(SOURCE PASSAGE)
The answer to these interrogatories depends upon the determination as to which of two clauses of the war-revenue act of 1898 governs the taxation of bills of lading for goods exported by railroads from places within the United States to Canada or Mexico. The two clauses referred to are the following:

A. "Bills of lading or receipt (other than charter party) for any goods, merchandise, or effects, to be exported from a port or place in the United States to any foreign port or place, ten cents."

B. " 'Express and Freight: It shall be the duty of every railroad or steamboat company, carrier, express company, or corporation or person whose occupation is to act as such, to issue to the shipper or consignor or his agent, or person from whom any goods are accepted for transportation, a bill of lading, manifest, or other evidence of receipt and forwarding for each shipment received for carriage and transportation, whether in bulk or in boxes, bales, packages, bundles, or not so inclosed or included; and there shall be duly attached and cancelled, as is in this Act provided, to each of said bills of lading, manifests, or other memorandum, and to each duplicate thereof, a stamp of the value of one cent:" etc., etc.

(REQUIRED ACTIONS)
1 - In the passage on the war-revenue act of 1898, what tax does clause A set on a bill of lading for goods to be exported to a foreign port or place?
2 - Continue the passage on taxing bills of lading under the war-revenue act of 1898 from its final sentence.

(Lines of data)
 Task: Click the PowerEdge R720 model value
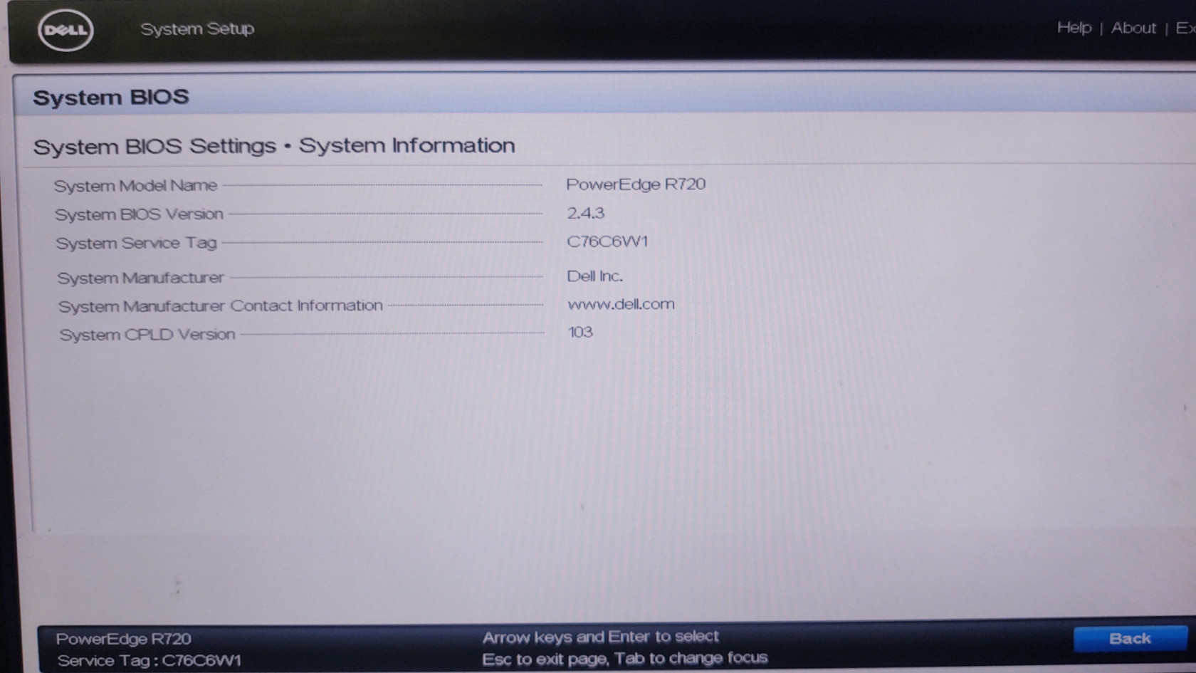click(635, 184)
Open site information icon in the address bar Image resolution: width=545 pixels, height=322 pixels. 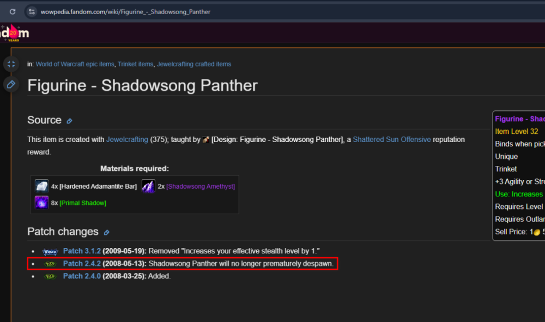[31, 11]
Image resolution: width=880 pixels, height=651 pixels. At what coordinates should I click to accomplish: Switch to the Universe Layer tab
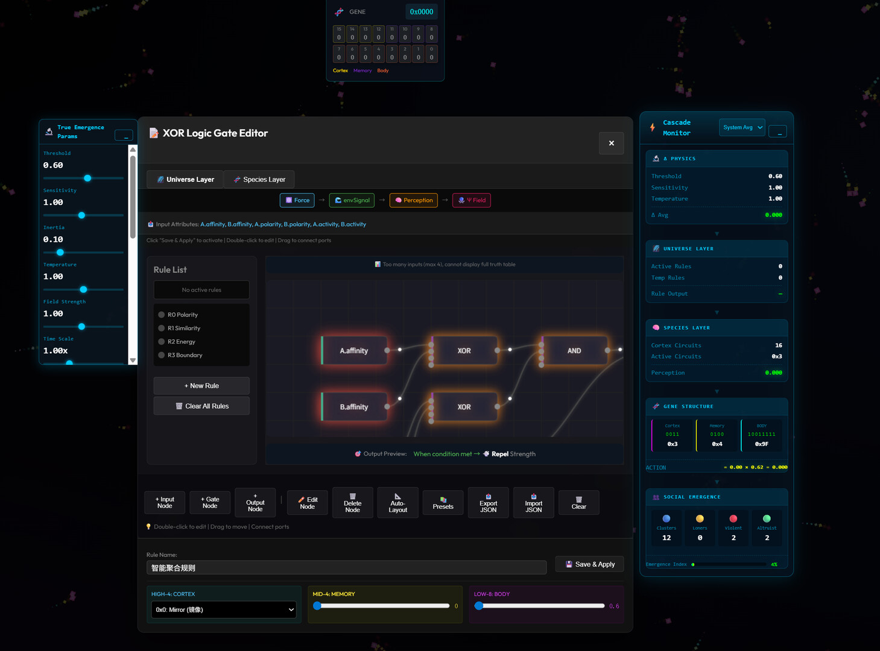(185, 180)
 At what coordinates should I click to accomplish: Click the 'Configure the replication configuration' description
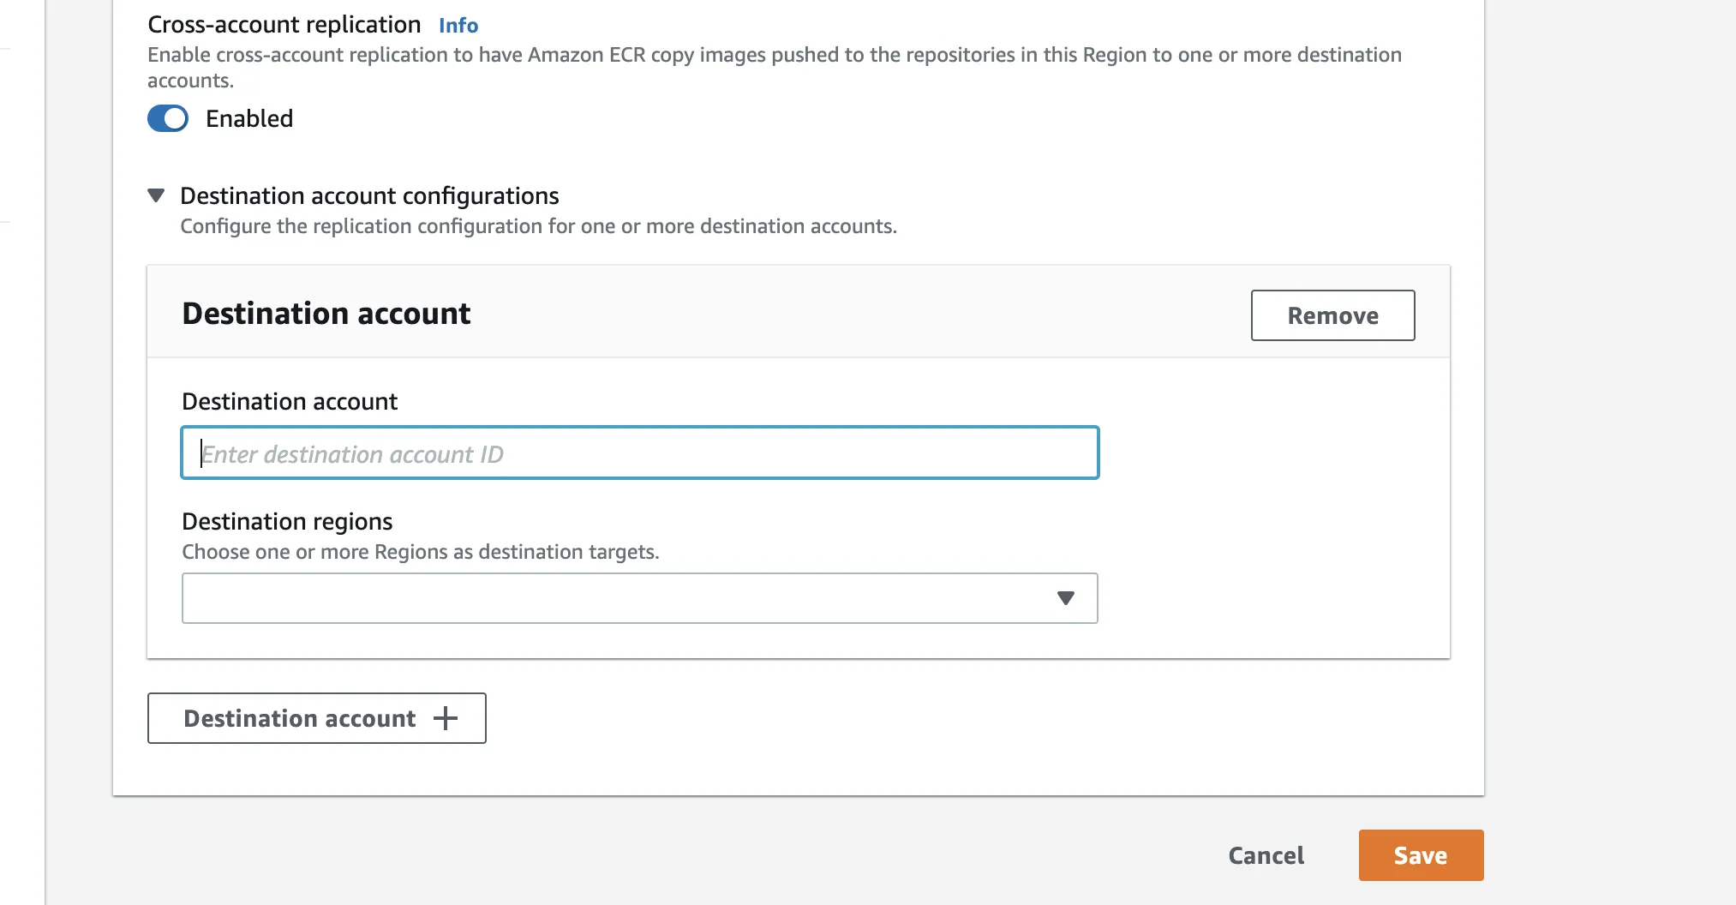[x=538, y=226]
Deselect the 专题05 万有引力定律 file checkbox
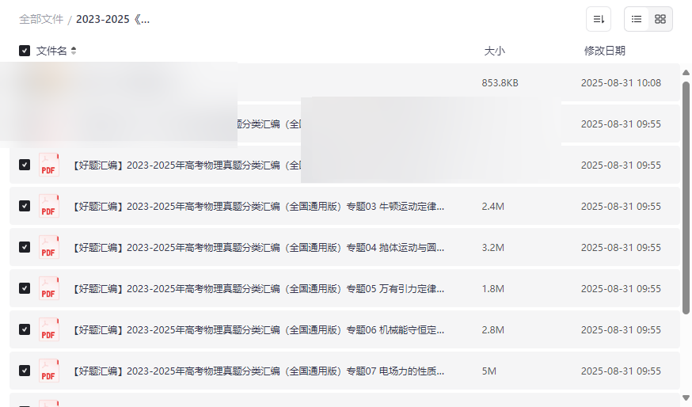The width and height of the screenshot is (692, 407). tap(25, 288)
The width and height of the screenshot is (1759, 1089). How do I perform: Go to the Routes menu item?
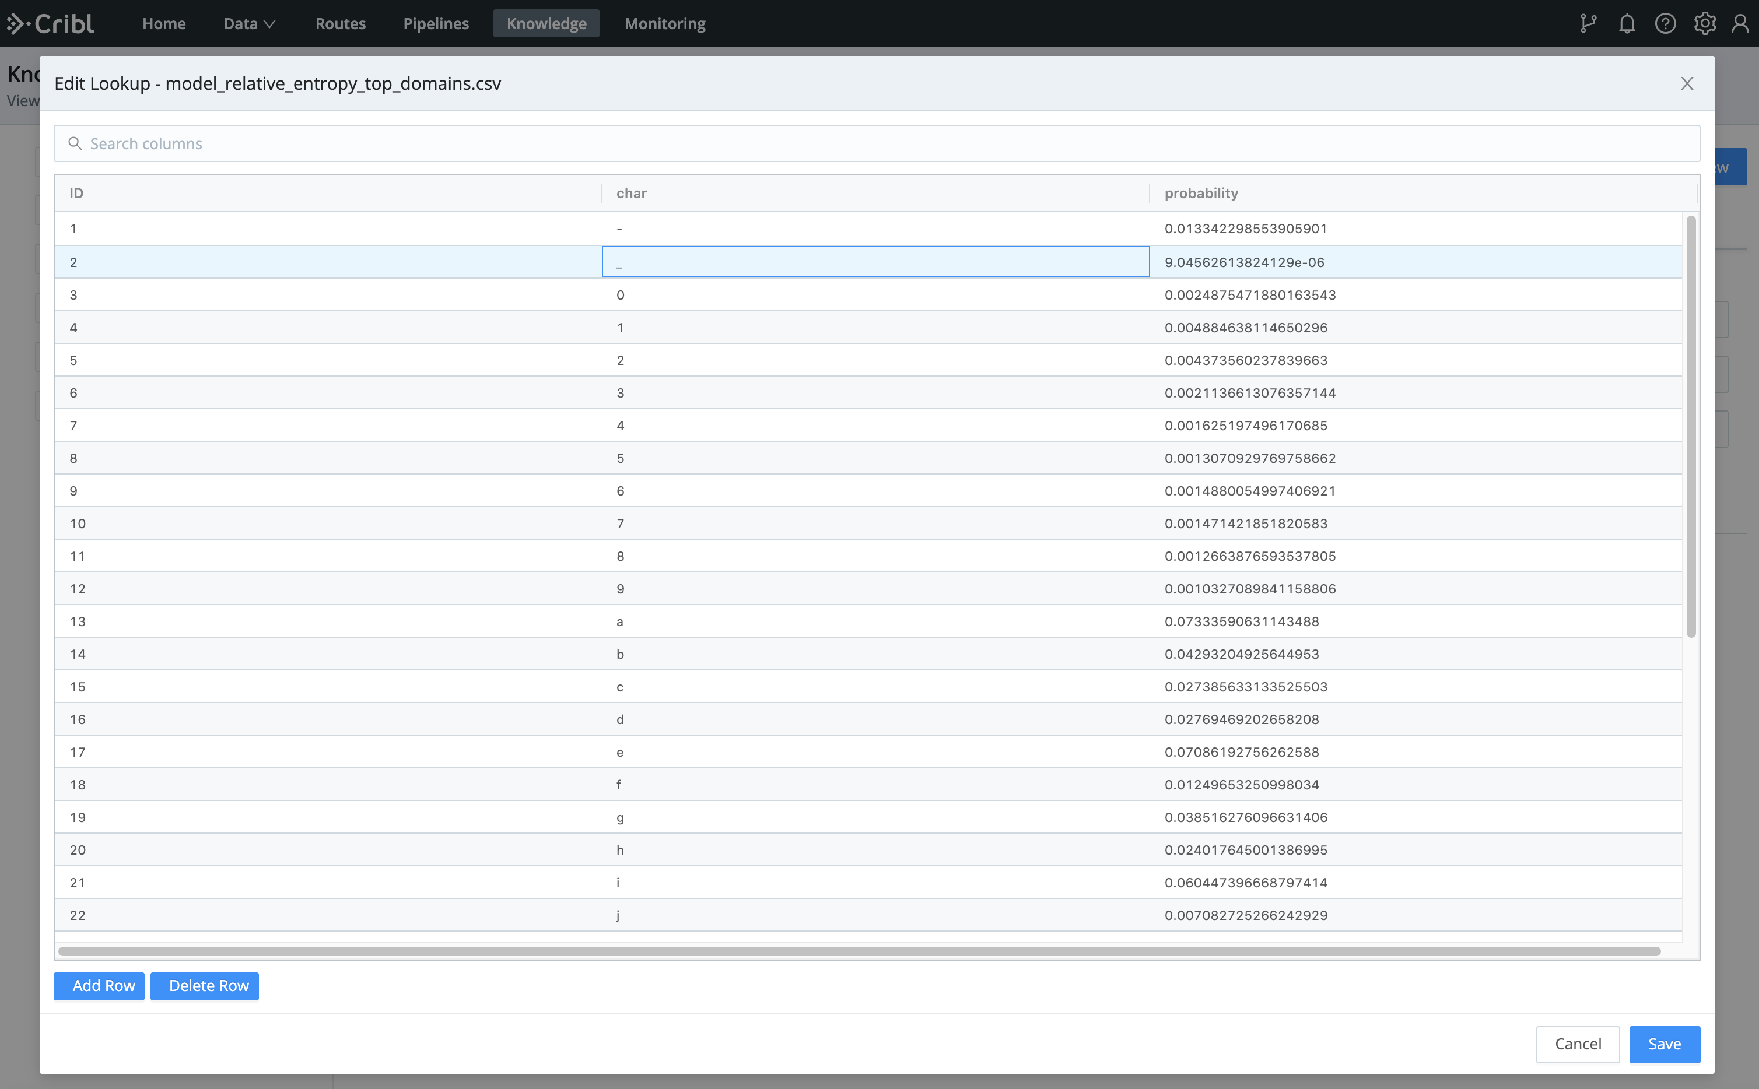tap(340, 24)
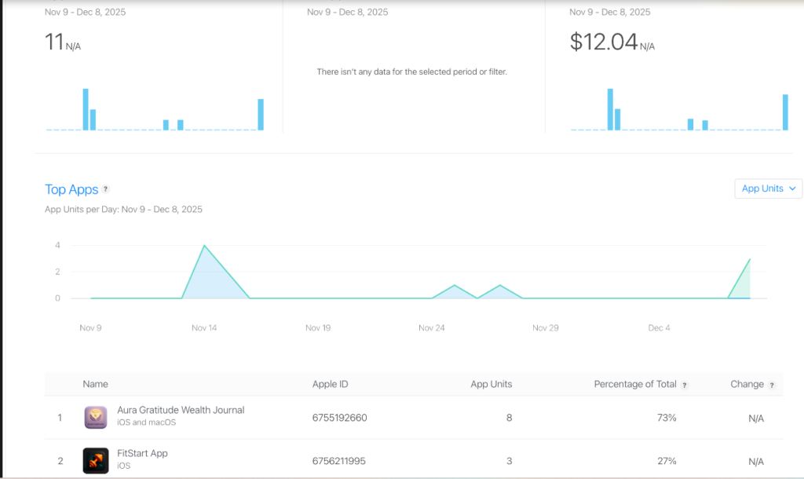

(WRITTEN RESPONSES)
1 - Ten cents.

2 -
Upon a broad and general interpretation of the language of these provisions, the ordinary freight receipts or bills of lading issued by railroad companies evidencing the receipt of goods to be transported from the United States to any place in Canada or Mexico would be taxable under either clause. Because such manifests or receipts as are referred to and as are usually issued by railroad companies upon the receipt of freight for transportation are within the broader meaning of the term bills of lading, and, therefore, would be taxable under Clause A, they are also undoubtedly within the class of instruments included within Clause B. There being, therefore, a necessity of determining by legal construction which clause of the war-revenue act is intended to cover this particular kind of instruments, we must resort to the ordinary rules of interpretation and seek to discover otherwise than by a resort to the broadest and most general meaning of the words the particular clause of the act which the will of Congress intended should apply.

Resorting, therefore, to other parts of the same act, we find the following provisions, which may be cited as tending to shed some light upon the question:

C. "Charter Party: Contract or agreement for the charter of any ship, or vessel, or steamer, or any letter, memorandum, or other writing between the captain, master, or owner, or person acting as agent of any ship, or vessel, or steamer, and any other person or persons, for or relating to the charter of such ship, or vessel, or steamer, or any renewal or transfer thereof, if the registered tonnage of such ship, or vessel, or steamer does not exceed three hundred tons, three dollars," etc.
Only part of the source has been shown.